### SHORT TASK
Starting with the line that contains "Switch TVL chart" and going on through the line that contains "point(876,85)", change "empty area" to "blank area". Write out only those lines again, with everything else in them left the same.

[Excerpt from a dataset]
(begin)

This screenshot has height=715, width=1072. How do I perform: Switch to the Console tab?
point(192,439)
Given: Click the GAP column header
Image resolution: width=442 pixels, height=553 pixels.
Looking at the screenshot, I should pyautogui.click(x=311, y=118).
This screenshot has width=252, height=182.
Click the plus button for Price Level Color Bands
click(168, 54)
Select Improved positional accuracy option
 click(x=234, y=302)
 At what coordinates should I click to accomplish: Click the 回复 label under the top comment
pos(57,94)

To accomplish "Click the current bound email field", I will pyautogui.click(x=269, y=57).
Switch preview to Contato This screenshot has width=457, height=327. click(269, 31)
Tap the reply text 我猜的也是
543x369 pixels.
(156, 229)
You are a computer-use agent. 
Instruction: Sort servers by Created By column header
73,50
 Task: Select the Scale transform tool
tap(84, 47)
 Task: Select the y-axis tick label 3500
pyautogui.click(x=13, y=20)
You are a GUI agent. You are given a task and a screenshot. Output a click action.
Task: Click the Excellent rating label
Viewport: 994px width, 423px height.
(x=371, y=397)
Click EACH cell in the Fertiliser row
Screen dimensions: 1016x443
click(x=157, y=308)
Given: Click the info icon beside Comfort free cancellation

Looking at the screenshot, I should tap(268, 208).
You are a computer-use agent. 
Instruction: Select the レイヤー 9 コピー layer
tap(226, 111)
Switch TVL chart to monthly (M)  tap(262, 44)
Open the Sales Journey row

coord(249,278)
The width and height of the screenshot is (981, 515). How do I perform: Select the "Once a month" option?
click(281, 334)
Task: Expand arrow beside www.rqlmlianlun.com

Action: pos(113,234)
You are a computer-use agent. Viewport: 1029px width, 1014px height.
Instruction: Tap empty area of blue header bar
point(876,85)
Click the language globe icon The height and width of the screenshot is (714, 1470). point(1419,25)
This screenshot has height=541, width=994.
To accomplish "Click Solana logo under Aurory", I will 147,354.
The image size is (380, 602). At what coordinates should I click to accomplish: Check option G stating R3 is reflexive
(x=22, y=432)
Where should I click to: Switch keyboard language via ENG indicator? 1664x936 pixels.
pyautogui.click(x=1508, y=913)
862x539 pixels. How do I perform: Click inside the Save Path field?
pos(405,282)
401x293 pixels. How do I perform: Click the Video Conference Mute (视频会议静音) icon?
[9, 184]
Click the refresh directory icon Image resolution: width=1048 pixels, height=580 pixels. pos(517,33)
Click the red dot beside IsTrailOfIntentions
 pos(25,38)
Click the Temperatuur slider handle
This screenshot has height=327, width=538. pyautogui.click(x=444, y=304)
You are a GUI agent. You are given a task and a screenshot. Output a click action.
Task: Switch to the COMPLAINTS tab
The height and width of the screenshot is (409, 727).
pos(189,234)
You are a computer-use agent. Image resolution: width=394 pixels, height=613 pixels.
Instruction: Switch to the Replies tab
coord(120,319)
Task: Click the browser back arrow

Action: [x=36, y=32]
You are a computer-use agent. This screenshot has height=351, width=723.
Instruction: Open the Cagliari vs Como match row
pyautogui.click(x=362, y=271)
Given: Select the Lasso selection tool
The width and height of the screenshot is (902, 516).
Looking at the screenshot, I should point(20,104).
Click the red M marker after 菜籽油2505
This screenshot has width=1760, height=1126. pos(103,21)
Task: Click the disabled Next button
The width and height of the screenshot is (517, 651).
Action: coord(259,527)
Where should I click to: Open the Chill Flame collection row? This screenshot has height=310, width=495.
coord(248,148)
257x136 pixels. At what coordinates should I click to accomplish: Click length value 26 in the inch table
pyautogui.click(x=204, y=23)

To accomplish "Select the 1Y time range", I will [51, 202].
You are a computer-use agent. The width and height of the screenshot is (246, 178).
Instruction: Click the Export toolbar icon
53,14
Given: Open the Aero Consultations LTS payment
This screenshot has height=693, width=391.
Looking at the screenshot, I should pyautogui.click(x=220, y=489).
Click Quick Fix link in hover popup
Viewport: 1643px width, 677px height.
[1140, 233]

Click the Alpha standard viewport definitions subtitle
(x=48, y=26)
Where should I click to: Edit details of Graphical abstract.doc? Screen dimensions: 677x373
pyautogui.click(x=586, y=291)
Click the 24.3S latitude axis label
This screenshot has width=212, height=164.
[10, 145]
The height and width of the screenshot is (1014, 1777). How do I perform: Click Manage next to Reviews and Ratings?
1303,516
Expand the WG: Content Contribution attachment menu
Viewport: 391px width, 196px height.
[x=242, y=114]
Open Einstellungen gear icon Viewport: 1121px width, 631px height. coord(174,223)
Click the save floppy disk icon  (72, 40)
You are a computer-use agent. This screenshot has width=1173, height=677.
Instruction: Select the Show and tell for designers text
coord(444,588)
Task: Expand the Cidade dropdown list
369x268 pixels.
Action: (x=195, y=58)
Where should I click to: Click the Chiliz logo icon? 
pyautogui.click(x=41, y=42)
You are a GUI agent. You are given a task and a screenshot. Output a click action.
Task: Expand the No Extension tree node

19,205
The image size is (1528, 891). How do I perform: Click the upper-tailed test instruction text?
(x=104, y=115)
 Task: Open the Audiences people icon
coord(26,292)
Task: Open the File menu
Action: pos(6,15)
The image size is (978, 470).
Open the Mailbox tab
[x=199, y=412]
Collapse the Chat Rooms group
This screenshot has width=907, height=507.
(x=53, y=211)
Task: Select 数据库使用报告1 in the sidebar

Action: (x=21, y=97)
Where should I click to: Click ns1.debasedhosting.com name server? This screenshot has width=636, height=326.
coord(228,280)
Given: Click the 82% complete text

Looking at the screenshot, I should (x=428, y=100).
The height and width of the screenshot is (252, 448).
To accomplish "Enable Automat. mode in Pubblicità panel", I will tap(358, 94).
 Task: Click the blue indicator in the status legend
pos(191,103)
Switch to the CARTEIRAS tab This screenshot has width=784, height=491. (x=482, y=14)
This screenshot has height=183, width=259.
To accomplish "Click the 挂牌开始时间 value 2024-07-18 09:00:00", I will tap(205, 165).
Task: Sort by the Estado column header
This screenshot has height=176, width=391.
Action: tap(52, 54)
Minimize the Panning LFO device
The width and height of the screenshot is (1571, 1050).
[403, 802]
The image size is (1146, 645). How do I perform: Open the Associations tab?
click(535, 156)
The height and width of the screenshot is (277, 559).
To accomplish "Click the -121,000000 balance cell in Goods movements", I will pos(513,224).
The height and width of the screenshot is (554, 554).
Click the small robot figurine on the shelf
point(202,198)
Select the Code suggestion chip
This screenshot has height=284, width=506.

(end)

### ANSWER TO THIS PROBLEM
Switch TVL chart to monthly (M)  tap(262, 44)
Open the Sales Journey row

coord(249,278)
The width and height of the screenshot is (981, 515). How do I perform: Select the "Once a month" option?
click(281, 334)
Task: Expand arrow beside www.rqlmlianlun.com

Action: pos(113,234)
You are a computer-use agent. Viewport: 1029px width, 1014px height.
Instruction: Tap blank area of blue header bar
point(876,85)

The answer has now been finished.